DH: When I was injected in the back of the neck I was being held in isolation, so I was unable to discuss what had happened with other detainees. A year passed before I was eventually able to see and communicate with fellow detainees, and I am unable to remember today if I discussed that particular personal experience with them. We did discuss medical experimentation in general however. A detainee with UK citizenship described being injected daily, resulting in one of his testicles becoming swollen and racked with pain. Along with these daily injections he was subjected to mind games by interrogators, medical personnel, and guards whom worked as a team. Under these conditions they were able to extract written false confessions from him. How I experienced the injection at the base of my neck is described in detail in my book. In a nutshell, I felt my soul had been violated. That is just one experience I had with medication. There were many pills and injections, plus constant blood tests over the years. Everybody regardless of their citizenship should acknowledge that medical experimentation, whether on human beings or animals, is unacceptable. As with animals, we were held as prisoners when these procedures were forced upon us against our will. And as with animals, we were voiceless.

Hicks also describes how medical professionals and psychologists were involved in his torture, how guards were told to observe him and other detainees, watching everything they did, and writing down notes every 15 minutes, night and day. He told Jason Leopold, “The interrogation rooms of Camp Delta had an entire wall as a one way observation glass. Behind these walls sat teams of so-called experts: Intelligence officers, behavioral scientists, psychologists; people who made conclusions upon which they decided what techniques were to be employed.”

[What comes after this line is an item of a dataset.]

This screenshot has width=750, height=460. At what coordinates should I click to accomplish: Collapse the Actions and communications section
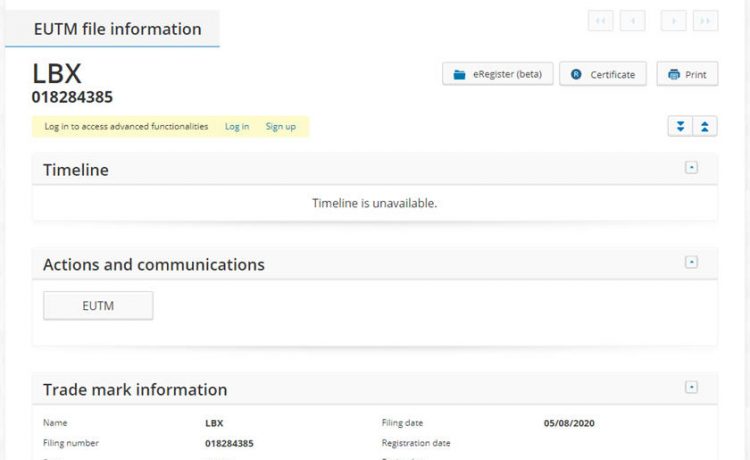(x=691, y=262)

Hicks’ testimony corroborates what I noted in an article in April 2009, which examined a top secret” paper (undated) entitled “The CIA Interrogation of Abu Zubaydah, March 2001 – January 2003,” which noted that CIA “interrogation materials” consisted of “videotapes, logbook, notebook, and psychologist’s notes.” There’s no reason to believe the same protocols weren’t observed by the Department of Defense at Guantanamo or other military prisons, like Bagram.

At that time, I wrote:

The content of those psychologist notes, should they become available, will indicate to what end CIA interrogators and/or behavioral scientists were measuring the responses of Zubaydah or other prisoners to variations in the interrogation techniques’ application. Variables of interest to CIA psychologists might include head movements and hand movements, facial expressions or microexpressions, used in detecting deception or behavioral manifestations of stress. These types of observation are synonymous with computer analysis and argue for the use of a digital video system or the transfer of analog video into data stored on magnetic or optical media. The same release of documents to the ACLU that contained the “The CIA Interrogation of Abu Zubaydah,” also described CIA officials asking for “instructions” regarding the “disposition of hard drives and magnetic media” associated with the torture of Zubaydah.

There has been very little outrage in this country, outside of a small but dedicated group of individuals — journalists, lawyers, bloggers, community activists — the bulk of U.S. civil society has out of either fear or political obeisance to the Obama administration’s insistence there will be no accountability, no so-called “looking backward,” failed to successfully push for investigations or prosecution of top figures for their crimes. We know why the government has this position: because it is heavily compromised at top and middle level in the torture and illegal experimentation itself.

As a bonus, Truthout is posting an excerpt from David Hicks’ book, Guantanamo: My Journey, published in Australia late last year. Due to the cowardice of the publishing industry in this country, or possibly unreported pressures from the government, the book is not available in the United States.

But luckily, we have this important interview with Hicks himself. I hope it gets wide distribution. Americans must known what has been done in their name.